Entrepreneurship for Resilient Village Water Systems in Tanzania Project – One Year Mark – What Have We Accomplished

adavey General

The Water and Development Alliance (WADA) Entrepreneurship for Resilient Village Water Systems in Tanzania project, led by Ohio State’s Global Water Institute, has accomplished much in the year since its launched in June of 2018.

To date, project activities have been focused in the Singida region of Tanzania, with installation and rehabilitation of water systems in ten villages. Next, these villages will receive solar powered pumps and monitoring sensors that will provide real-time information on the status of the groundwater. The first set of water service entrepreneurs are being trained to equip them with the skills to maintain the water system infrastructure and enhance economic activities in their local communities.

The $2 million project is funded by a 1:1 match from The Coca-Cola Foundation and the U.S. Agency for International Development (USAID) combined investment of $1 million through WADA, matched by co-financing from WorldServe International and Waterboys, an American charity led by U.S. National Football League athlete Chris Long.

Together with the Tanzanian Ministry of Water (MOW), the WADA partners identified villages in need of assistance and committed to install or upgrade solar-powered water systems to benefit over 70,000 rural Tanzanians. A critical component of the project is to provide the villages with two years of technical support to train and develop water service entrepreneurs to perform operations and maintenance tasks, with a heavy emphasis on women entrepreneurs.

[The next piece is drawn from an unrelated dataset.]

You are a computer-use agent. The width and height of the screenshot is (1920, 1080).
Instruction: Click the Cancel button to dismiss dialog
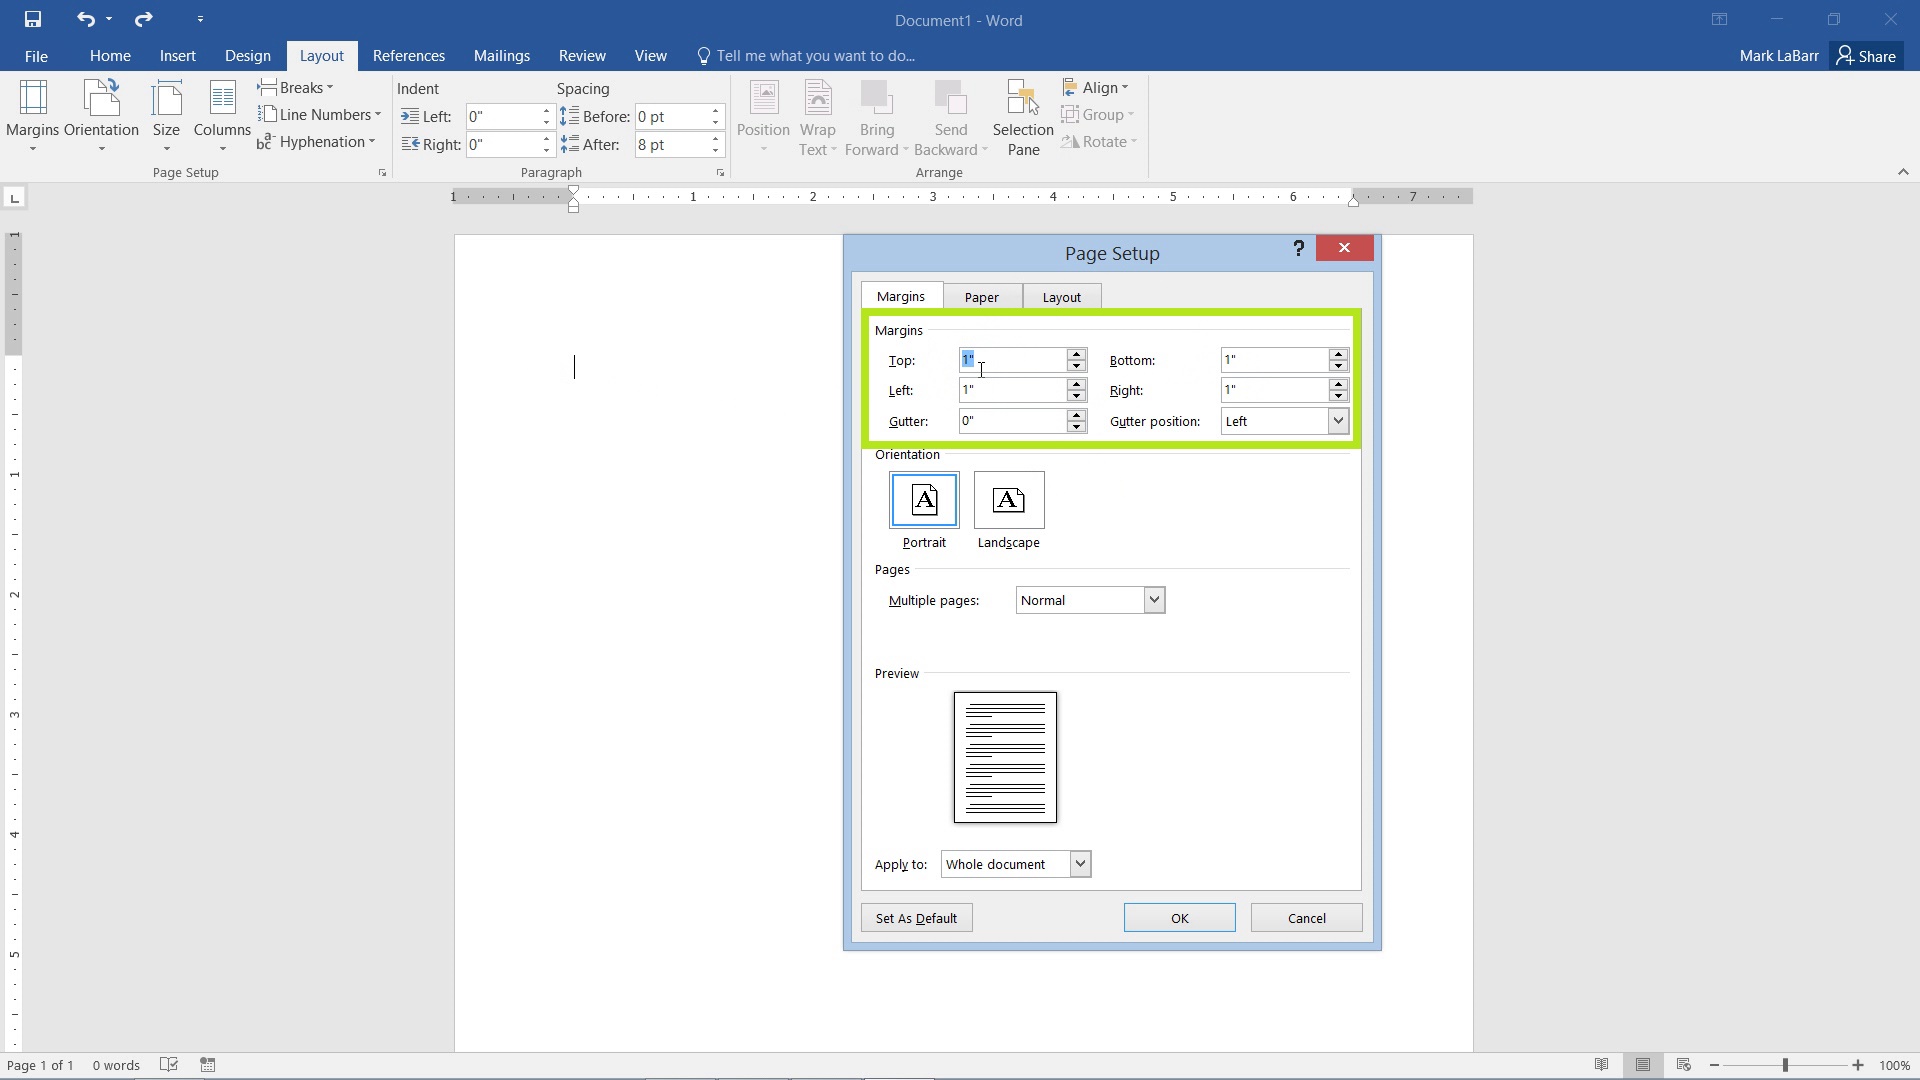(1305, 916)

Additionally, the WADA project is investing in the technical knowledge of Tanzania’s workforce through field work with the ministry’s District Water Engineers and capacity-building collaboration, through technical training and skills development to advance the next generation of water engineers, with the University of Dodoma.

Over the next year, the WADA partners will be sharing more about the technical work involved in installing solar-panel pump systems in the villages, the positive impact on local communities through improved maintenance and governance structures, and capacity building through technical training and collaboration with local stakeholders in the local government and academic institutions.

One of the existing water systems to be updated. This one, in Kinyagigi village, was built in 1979.
The 90,000L storage tank is not working.